For savings, it’s the same. AI can optimize your asset allocation on a technical level. But she can’t decide for you what really matters. It calculates that investing in the stock market maximizes your expected earnings over twenty years. But she doesn’t know that you sleep poorly with volatility. She tells you it’s fiscally stupid to withdraw money now. But it ignores that you have a vital need for a project which has no economic sense but all its existential sense.

This is where the real revolution lies, if there is a revolution. AI forces roles to be clarified.

An accelerator, not a replacement

So, buzz or revolution? A bit of both, and mostly neither.

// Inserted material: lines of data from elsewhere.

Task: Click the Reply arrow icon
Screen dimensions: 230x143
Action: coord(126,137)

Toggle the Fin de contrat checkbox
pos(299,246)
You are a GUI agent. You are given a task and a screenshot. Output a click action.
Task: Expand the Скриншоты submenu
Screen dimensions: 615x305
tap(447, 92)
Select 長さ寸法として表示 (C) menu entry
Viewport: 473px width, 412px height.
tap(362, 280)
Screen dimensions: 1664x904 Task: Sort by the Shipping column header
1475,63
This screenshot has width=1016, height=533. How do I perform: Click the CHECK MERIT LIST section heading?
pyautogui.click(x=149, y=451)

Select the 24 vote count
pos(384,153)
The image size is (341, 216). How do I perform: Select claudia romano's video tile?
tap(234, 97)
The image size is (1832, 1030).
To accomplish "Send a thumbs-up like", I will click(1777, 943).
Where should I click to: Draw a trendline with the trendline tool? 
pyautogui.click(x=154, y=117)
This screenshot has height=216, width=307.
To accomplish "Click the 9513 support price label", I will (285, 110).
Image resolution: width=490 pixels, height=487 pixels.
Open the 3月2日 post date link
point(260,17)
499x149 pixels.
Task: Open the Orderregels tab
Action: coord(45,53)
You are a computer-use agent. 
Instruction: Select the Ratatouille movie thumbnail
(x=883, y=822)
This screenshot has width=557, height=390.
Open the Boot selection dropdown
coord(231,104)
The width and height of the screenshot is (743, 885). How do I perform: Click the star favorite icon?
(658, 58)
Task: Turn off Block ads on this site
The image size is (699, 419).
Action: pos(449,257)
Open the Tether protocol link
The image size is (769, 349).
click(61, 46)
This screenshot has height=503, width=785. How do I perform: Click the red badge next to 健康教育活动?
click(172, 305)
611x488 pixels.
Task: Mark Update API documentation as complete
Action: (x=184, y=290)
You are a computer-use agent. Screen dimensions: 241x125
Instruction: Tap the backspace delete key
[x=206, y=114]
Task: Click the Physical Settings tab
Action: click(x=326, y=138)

Yes, AI is tangible progress. It democratizes access to quality information, reduces processing costs and streamlines the experience. For someone who simply wants to open a PEA and understand the basics of diversification, it is a valuable ally. It breaks down the barriers to entry.

Yes, it raises the average level of advice by eliminating gross errors (bad tax calculations, profile inconsistencies) and enriching junior advisors with instant access to collective expertise.

But it has structural limits. She extrapolates the past more than she anticipates ruptures. It favors consensus over originality. She feigns empathy without understanding emotion. And above all, it poses a question of governance: who controls the algorithm? Who benefits from optimization?

Understand rather than delegate

The saver and advisors of tomorrow will have to master a new art: asking the right questions to AI, challenging its answers, distinguishing technical optimization (where the machine excels) from the life project (where only humans decide). It’s less comfortable than delegating everything, but it’s infinitely more powerful.

Human advice is not going to disappear. He will recompose himself. Its value will no longer be in the restitution of information. It will be in three irreplaceable dimensions: critical judgment, knowing how to say no to the machine; emotional intelligence, supporting moments of doubt; and heritage creativity, imagining non-standard solutions for complex situations.

AI is neither the messiah who will democratize excellence, nor the charlatan who will ruin savings. It’s a revealer. It reveals the weaknesses of the industry but also its potential: accessibility, efficiency. It reveals the saver’s fragilities but also their new room for maneuver: cognitive autonomy, increased demands.

This lucidity will make the difference. Between those who will experience AI as an inevitability and those who will use it as a lever.

The students in front of me, by having a three-way dialogue with the AI ​​rather than accepting everything that is written, have basically already understood several things: the AI ​​is already there, we might as well deal with it.

The question is not: “Will AI change savings?” » She is already changing it.

The real question is: how are we going to use it?